▶ **GIVEN PROBLEM**
Copy the rows below word for word, keeping every line as it is.

▶ **PROVIDED MATERIAL**
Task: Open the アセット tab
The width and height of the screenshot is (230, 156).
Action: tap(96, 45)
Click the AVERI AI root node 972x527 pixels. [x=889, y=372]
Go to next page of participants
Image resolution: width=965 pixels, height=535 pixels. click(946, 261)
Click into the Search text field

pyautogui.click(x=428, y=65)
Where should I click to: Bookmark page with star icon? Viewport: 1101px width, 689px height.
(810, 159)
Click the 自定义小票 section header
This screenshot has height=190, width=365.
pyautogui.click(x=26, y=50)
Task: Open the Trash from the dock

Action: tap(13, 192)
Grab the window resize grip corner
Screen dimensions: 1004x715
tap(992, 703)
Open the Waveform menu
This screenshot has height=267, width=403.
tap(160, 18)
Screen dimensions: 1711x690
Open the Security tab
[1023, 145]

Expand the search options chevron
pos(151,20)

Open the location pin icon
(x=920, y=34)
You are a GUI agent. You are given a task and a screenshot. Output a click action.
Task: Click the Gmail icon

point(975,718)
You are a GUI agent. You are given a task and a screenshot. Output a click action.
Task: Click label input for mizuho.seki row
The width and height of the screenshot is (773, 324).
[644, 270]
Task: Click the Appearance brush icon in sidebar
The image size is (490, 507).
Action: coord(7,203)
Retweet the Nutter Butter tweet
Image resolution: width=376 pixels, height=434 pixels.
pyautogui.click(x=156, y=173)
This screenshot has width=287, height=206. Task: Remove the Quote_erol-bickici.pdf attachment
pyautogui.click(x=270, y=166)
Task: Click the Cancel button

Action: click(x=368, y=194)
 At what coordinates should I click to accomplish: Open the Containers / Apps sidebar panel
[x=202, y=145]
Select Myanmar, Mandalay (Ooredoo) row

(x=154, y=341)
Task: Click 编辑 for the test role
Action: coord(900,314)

▶ **TASK ANSWER**
Task: Open the アセット tab
The width and height of the screenshot is (230, 156).
Action: tap(96, 45)
Click the AVERI AI root node 972x527 pixels. [x=889, y=372]
Go to next page of participants
Image resolution: width=965 pixels, height=535 pixels. click(946, 261)
Click into the Search text field

pyautogui.click(x=428, y=65)
Where should I click to: Bookmark page with star icon? Viewport: 1101px width, 689px height.
(810, 159)
Click the 自定义小票 section header
This screenshot has height=190, width=365.
pyautogui.click(x=26, y=50)
Task: Open the Trash from the dock

Action: tap(13, 192)
Grab the window resize grip corner
Screen dimensions: 1004x715
tap(992, 703)
Open the Waveform menu
This screenshot has height=267, width=403.
tap(160, 18)
Screen dimensions: 1711x690
Open the Security tab
[1023, 145]

Expand the search options chevron
pos(151,20)

Open the location pin icon
(x=920, y=34)
You are a GUI agent. You are given a task and a screenshot. Output a click action.
Task: Click the Gmail icon

point(975,718)
You are a GUI agent. You are given a task and a screenshot. Output a click action.
Task: Click label input for mizuho.seki row
The width and height of the screenshot is (773, 324).
[644, 270]
Task: Click the Appearance brush icon in sidebar
The image size is (490, 507).
Action: coord(7,203)
Retweet the Nutter Butter tweet
Image resolution: width=376 pixels, height=434 pixels.
pyautogui.click(x=156, y=173)
This screenshot has width=287, height=206. Task: Remove the Quote_erol-bickici.pdf attachment
pyautogui.click(x=270, y=166)
Task: Click the Cancel button

Action: click(x=368, y=194)
 At what coordinates should I click to accomplish: Open the Containers / Apps sidebar panel
[x=202, y=145]
Select Myanmar, Mandalay (Ooredoo) row

(x=154, y=341)
Task: Click 编辑 for the test role
Action: coord(900,314)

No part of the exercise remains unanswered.